■ **Given entries**
══════════════════════════════

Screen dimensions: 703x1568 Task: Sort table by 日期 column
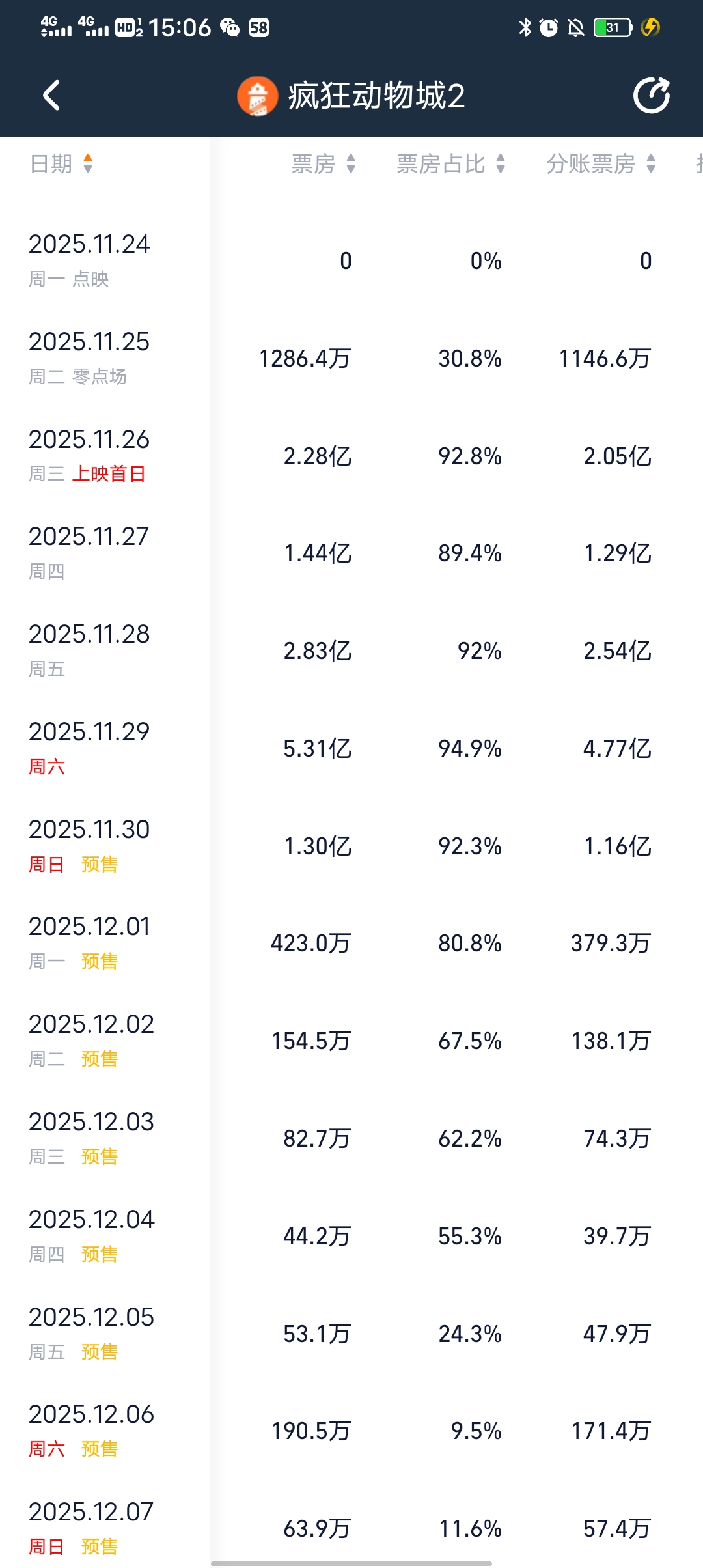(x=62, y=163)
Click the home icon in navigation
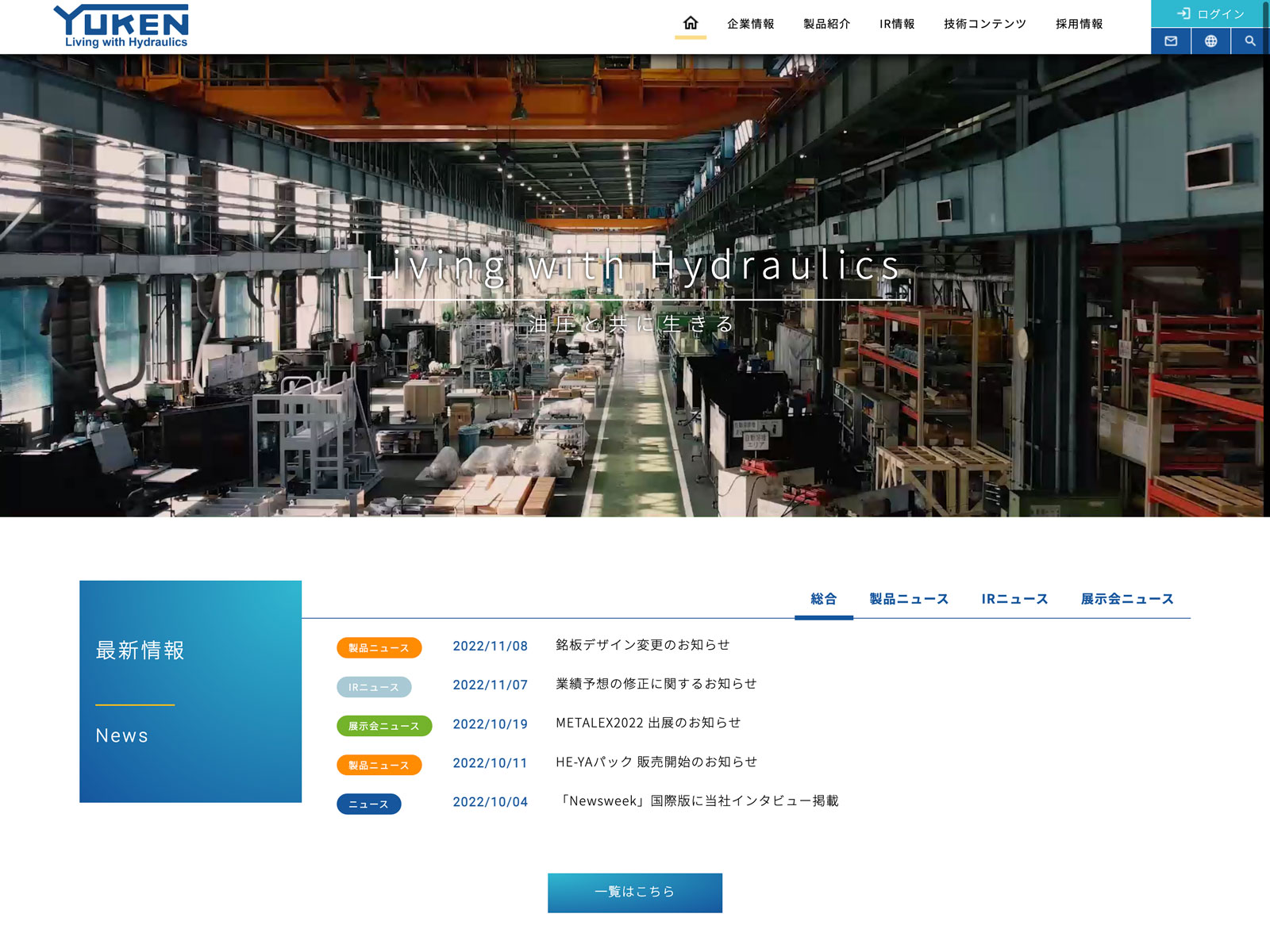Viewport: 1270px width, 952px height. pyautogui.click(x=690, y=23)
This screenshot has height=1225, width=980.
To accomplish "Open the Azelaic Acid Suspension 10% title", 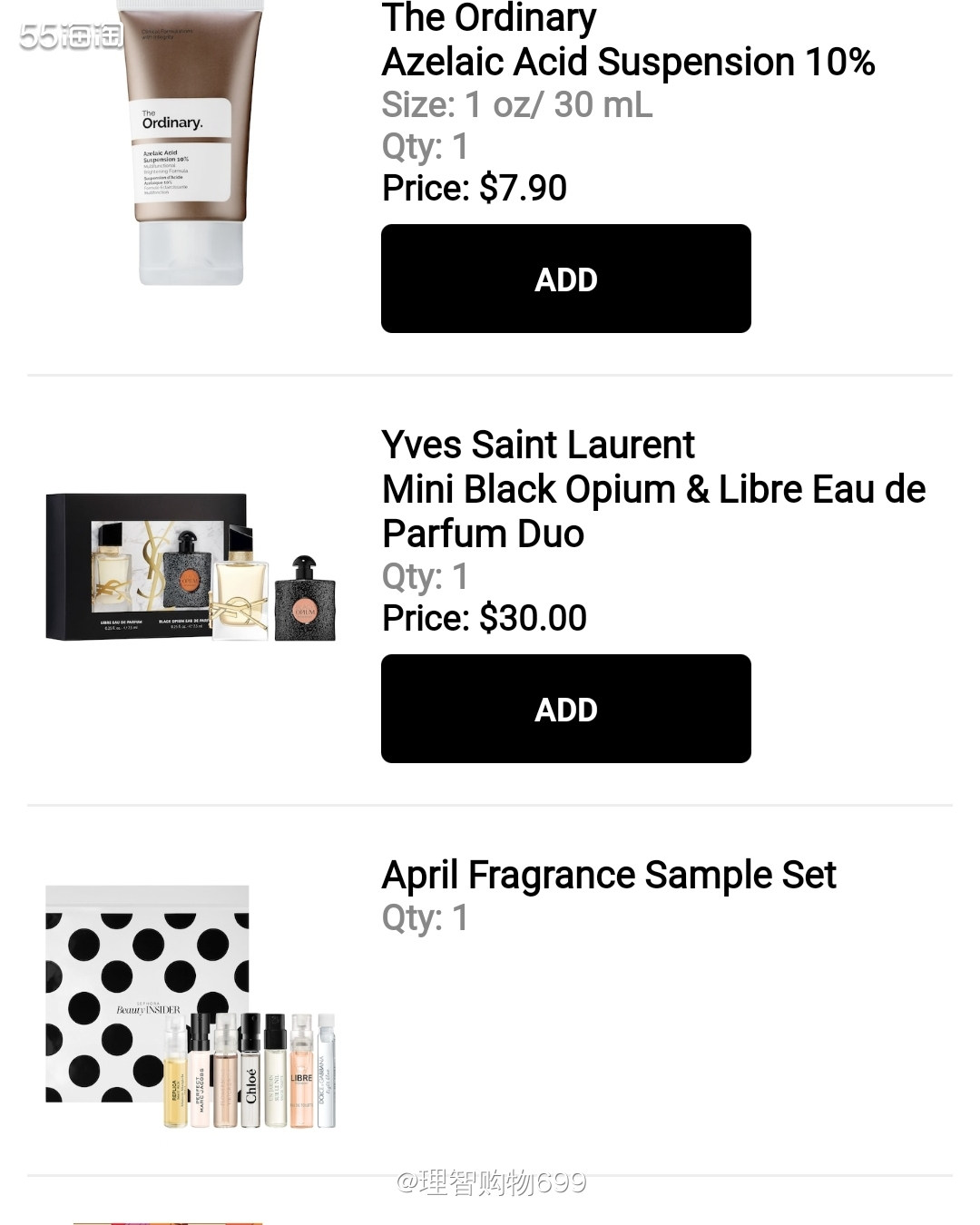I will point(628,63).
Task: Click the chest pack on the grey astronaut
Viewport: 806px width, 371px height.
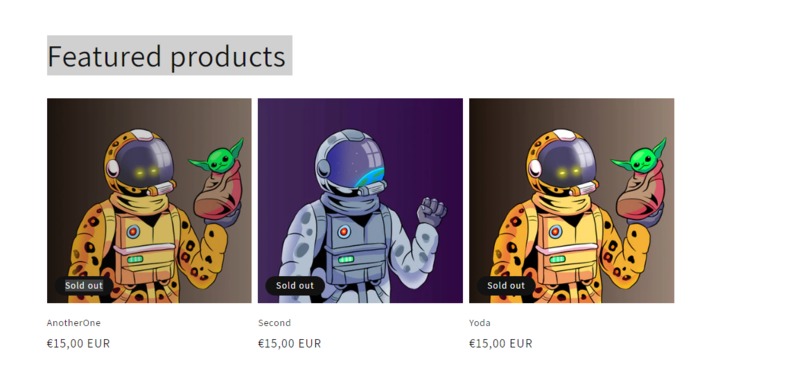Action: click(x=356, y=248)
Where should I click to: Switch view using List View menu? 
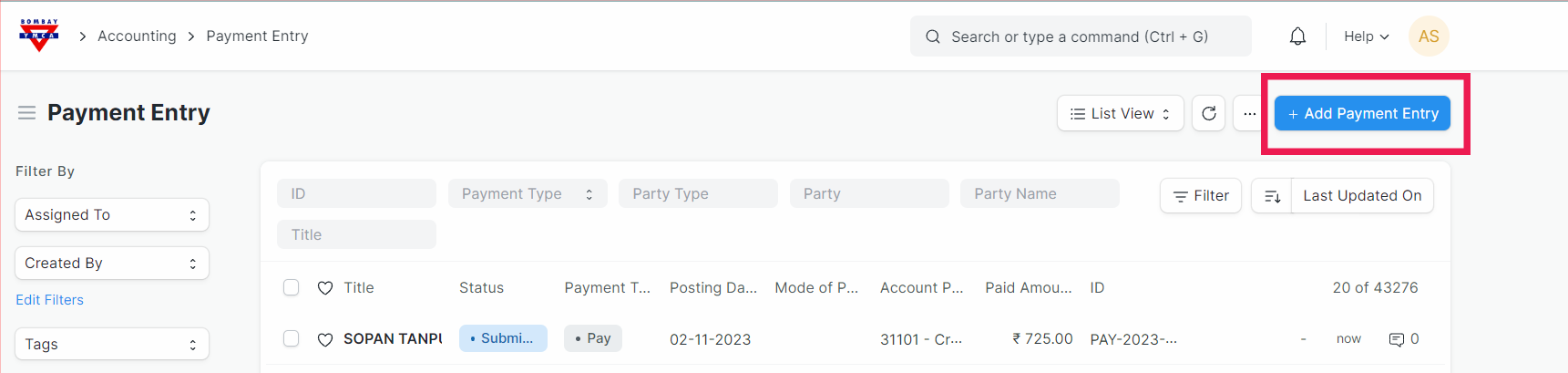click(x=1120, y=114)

══════════════════════════════

■ **Work instruction**
Retype, please, exactly the lines that begin with the one containing "Viewport: 806px width, 371px height." and end at the last line of the entries above, both included, leaving out pictures.

■ **Reply**
Viewport: 806px width, 371px height.
Action: click(x=356, y=248)
Where should I click to: Switch view using List View menu? 
click(x=1120, y=114)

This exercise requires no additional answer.